Zogenix Submits Type II Variation Application to the European Medicines Agency (EMA)
Zogenix Submits Type II Variation Application to the European Medicines Agency (EMA) to expand the use of FINTEPLA® (Fenfluramine) for the Treatment of Seizures Associated with Lennox-Gastaut Syndrome.
EMERYVILLE, California, December 20, 2021 — Zogenix (Nasdaq: ZGNX), a global biopharmaceutical company developing and commercializing rare disease therapies, today announced that it has submitted its Type II Variation Market Authorization Application to the European Medicines Agency (EMA) for FINTEPLA® for the treatment of seizures associated with Lennox-Gastaut syndrome (LGS), a highly treatment-resistant form of childhood-onset epilepsy. If approved, the application would expand the use of FINTEPLA in Europe beyond Dravet syndrome to include LGS.
“The submission of this Type II Variation is a significant milestone for our FINTEPLA program and furthers our goal of bringing FINTEPLA to LGS patients and families in need,” said Gail Farfel, Ph.D., Executive Vice President and Chief Development Officer of Zogenix. “We remain focused on working with the EMA to bring FINTEPLA for the treatment of seizures associated with LGS to market as quickly as possible in Europe.”

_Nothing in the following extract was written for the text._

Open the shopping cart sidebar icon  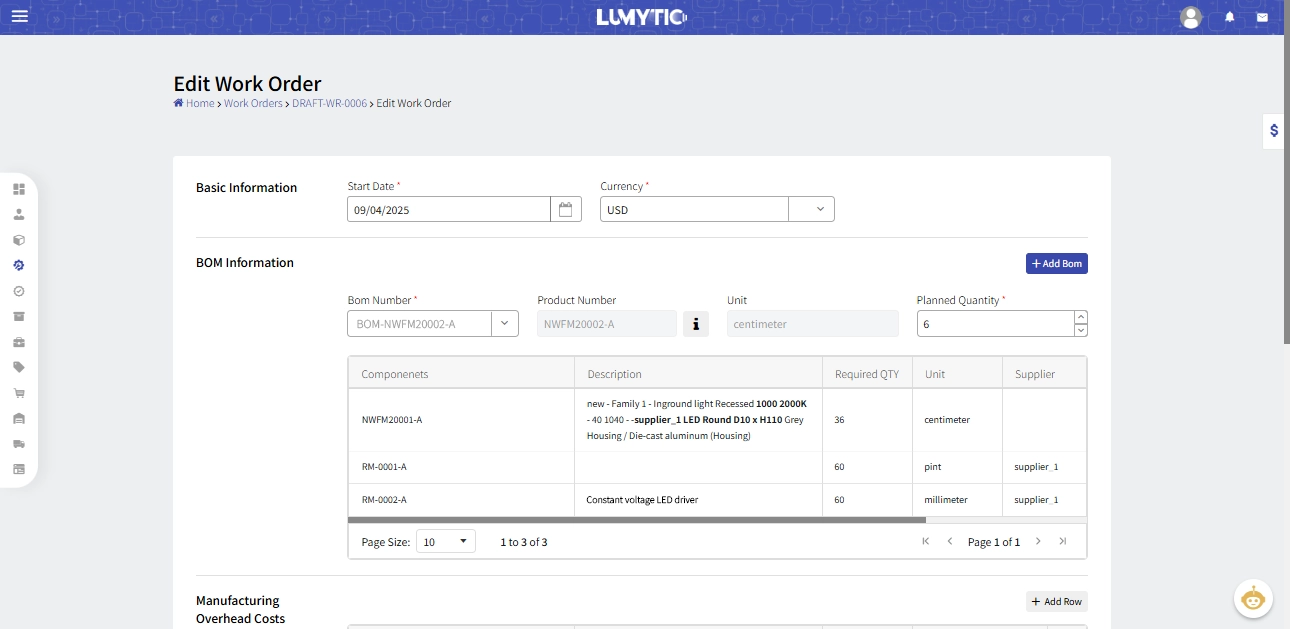pos(19,393)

The EMA submission for FINTEPLA is supported by data from a global randomized, placebo-controlled Phase 3 clinical trial Study 1601 in 263 patients (age 2-35 years) that demonstrated FINTEPLA at a dose of 0.7/mg/kg/day was superior to placebo in reducing the frequency of drop seizures (p=0.0012). The same dose of FINTEPLA (0.7 mg/kg/day) also demonstrated statistically significant improvement versus placebo in the key secondary efficacy measure, the proportion of patients with a clinically meaningful reduction (≥50%) in drop seizure frequency. The submission also includes long-term safety and effectiveness data from Zogenix’s on-going open-label extension trials. FINTEPLA has been generally well-tolerated, with the adverse events observed to date consistent with those observed in the Company’s prior Phase 3 studies in Dravet syndrome.

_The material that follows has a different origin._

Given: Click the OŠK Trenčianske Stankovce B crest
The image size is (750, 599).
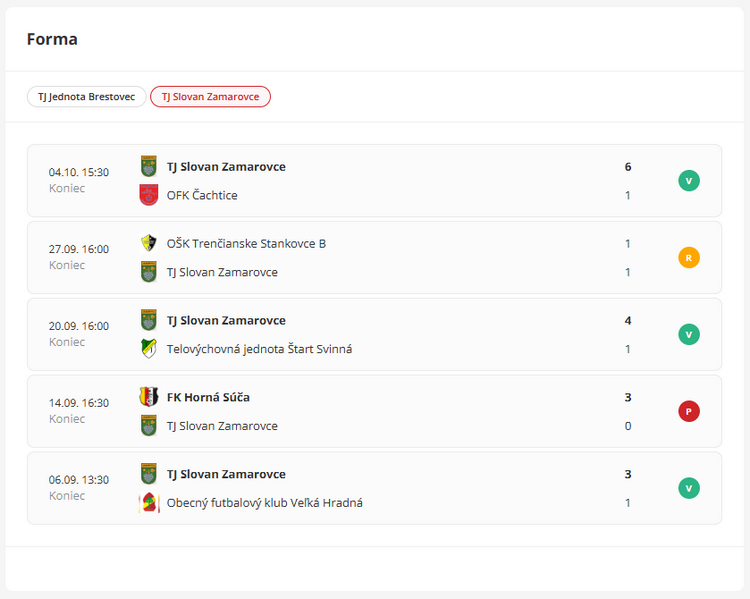Looking at the screenshot, I should (x=149, y=243).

In December 2021, the U.S. Food and Drug Administration (FDA) accepted Zogenix’s supplemental New Drug Application (sNDA) and granted Priority Review for FINTEPLA for the treatment of seizures associated with LGS. FINTEPLA is approved by the FDA and European Commission for the treatment of seizures associated with Dravet syndrome, a rare infant- and childhood-onset epilepsy marked by frequent and severe treatment-resistant seizures, in patients 2 years of age and older. The Japanese Ministry of Health, Labour & Welfare (MHLW) has also granted Orphan Drug Designation to FINTEPLA for the treatment of seizures associated with Dravet syndrome, which Zogenix is developing in Japan.
About Lennox-Gastaut Syndrome
Lennox-Gastaut Syndrome (LGS) is a rare, highly-refractory and devastating lifelong childhood-onset epilepsy that can arise from multiple different causes. There are an estimated 20,000-30,000 LGS patients in the EU.¹ The vast majority of patients do not have well-controlled seizures, despite a regimen of two to five antiepileptic drugs.¹ LGS is characterized by many different seizure types, including many that result in frequent falls and injuries and that often don’t respond to currently available seizure medications. The intellectual and behavioral problems associated with LGS, as well as around-the-clock care requirements, add to the complexity of life with this disease.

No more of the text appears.